The personal layer (`~/.claude/agents/<customer>-deploy.md`) is written
separately by each operator and is not part of the in-repo change set.

## Non-goals

- **Not a Claude Code "team".** The architecture, review, and release agents
  work sequentially and do not message each other; a team would add the
  experimental flag, more tokens, file-conflict risk, and no functional gain.
  If `agnes-reviewer-*` ever needs to coordinate across four+ parallel reviews,
  re-evaluate.
- **Not a pre-commit hook replacement.** Mechanical checks (CHANGELOG bullet
  present, AI-attribution scan) could be a `pre-commit` hook in addition; the
  reviewer agent provides judgment-level checks the hook cannot.
- **No auto-merge.** `agnes-releaser` never runs `gh pr merge`. Merge is a
  visible, user-controlled action.

## Open questions

- **Auto-trigger reliability for knowledge skills.** Claude Code skill
  auto-spawn is description-driven and not always reliable in large skill
  catalogs.

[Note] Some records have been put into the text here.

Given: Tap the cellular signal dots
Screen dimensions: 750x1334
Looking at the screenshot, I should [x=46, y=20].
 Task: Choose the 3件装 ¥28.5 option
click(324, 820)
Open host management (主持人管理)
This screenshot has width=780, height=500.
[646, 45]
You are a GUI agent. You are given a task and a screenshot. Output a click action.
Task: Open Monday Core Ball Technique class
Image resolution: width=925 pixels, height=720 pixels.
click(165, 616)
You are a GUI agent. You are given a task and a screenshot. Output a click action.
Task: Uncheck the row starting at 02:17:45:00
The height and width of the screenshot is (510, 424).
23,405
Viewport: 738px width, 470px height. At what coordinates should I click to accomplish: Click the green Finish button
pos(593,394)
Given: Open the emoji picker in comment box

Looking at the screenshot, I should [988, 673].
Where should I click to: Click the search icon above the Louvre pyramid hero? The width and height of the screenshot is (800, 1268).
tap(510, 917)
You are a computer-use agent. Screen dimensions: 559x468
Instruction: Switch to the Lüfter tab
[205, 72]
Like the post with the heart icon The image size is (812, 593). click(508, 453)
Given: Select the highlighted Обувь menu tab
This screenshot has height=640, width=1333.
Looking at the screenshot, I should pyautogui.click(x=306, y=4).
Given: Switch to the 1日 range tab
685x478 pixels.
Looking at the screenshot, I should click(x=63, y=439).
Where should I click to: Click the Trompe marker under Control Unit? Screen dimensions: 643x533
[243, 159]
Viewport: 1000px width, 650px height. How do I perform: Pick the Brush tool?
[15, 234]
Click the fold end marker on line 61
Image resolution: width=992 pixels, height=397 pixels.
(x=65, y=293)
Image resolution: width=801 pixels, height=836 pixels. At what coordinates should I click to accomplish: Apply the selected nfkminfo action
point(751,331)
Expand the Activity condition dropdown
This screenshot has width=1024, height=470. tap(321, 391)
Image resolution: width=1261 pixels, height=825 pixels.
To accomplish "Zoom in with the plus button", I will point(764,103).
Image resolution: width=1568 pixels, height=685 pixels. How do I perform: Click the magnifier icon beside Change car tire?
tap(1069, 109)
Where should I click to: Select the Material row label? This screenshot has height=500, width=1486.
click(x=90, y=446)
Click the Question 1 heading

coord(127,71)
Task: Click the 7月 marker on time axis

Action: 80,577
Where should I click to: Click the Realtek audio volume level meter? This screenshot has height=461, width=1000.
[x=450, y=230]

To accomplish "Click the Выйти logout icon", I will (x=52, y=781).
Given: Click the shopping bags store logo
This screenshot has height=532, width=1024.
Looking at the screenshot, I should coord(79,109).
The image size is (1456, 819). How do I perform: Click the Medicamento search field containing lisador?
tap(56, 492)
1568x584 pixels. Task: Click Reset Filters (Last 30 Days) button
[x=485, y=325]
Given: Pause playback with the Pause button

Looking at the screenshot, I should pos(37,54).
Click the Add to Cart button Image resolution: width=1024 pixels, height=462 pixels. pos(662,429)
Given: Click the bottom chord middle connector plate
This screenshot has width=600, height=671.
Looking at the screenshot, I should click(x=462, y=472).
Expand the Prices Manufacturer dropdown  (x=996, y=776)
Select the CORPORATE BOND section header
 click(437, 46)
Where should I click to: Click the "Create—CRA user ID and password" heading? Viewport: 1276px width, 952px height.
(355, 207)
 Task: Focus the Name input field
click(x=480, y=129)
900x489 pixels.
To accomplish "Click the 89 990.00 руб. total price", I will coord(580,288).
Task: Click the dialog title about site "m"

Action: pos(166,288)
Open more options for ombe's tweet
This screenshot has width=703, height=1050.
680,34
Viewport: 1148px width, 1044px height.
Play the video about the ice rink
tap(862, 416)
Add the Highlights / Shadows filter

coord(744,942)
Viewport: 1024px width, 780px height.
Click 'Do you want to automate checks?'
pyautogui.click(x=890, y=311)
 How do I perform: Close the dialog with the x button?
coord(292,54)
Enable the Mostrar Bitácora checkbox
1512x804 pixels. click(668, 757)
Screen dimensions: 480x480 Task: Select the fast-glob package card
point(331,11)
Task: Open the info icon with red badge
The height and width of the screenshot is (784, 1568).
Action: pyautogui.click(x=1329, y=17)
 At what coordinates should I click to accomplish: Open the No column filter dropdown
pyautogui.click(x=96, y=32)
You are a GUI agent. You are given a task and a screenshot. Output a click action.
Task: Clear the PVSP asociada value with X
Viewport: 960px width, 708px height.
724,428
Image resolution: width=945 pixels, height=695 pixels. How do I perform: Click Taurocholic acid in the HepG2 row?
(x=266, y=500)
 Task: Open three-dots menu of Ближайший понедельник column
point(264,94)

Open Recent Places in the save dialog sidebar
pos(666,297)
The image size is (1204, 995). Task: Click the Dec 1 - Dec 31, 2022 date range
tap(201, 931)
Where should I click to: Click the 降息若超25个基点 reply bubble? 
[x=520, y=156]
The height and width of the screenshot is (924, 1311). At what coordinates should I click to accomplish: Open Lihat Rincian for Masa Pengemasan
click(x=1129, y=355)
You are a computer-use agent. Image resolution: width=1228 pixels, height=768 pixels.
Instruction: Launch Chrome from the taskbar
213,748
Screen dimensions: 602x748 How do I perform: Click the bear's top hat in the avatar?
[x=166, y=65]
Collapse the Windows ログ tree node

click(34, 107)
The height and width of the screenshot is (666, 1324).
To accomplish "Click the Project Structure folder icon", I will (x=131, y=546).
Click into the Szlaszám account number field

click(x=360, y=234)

Mitigation: a one-line pointer at the top of `CLAUDE.md`
  ("when touching X, invoke skill Y") and explicit invocation in the main
  agent's planning step. If reliability is still low after a few weeks, fall
  back to a `SessionStart` hook that lists Agnes-specific skills as a reminder.
- **Schema migration as a separate skill?** `agnes-orchestrator` covers
  `src/db.py` migration patterns. If migration gotchas grow (versioning beyond
  `vN`, multi-step migrations, data backfills), split into a fifth skill
  `agnes-schema-migration`.

## Implementation plan

The follow-up step is to invoke the `writing-plans` skill to turn this spec
into a sequenced implementation plan covering: skills first (lowest risk,
testable in isolation), then reviewers, then the releaser, then a CLAUDE.md
pointer. Personal layer lands separately, outside the repo.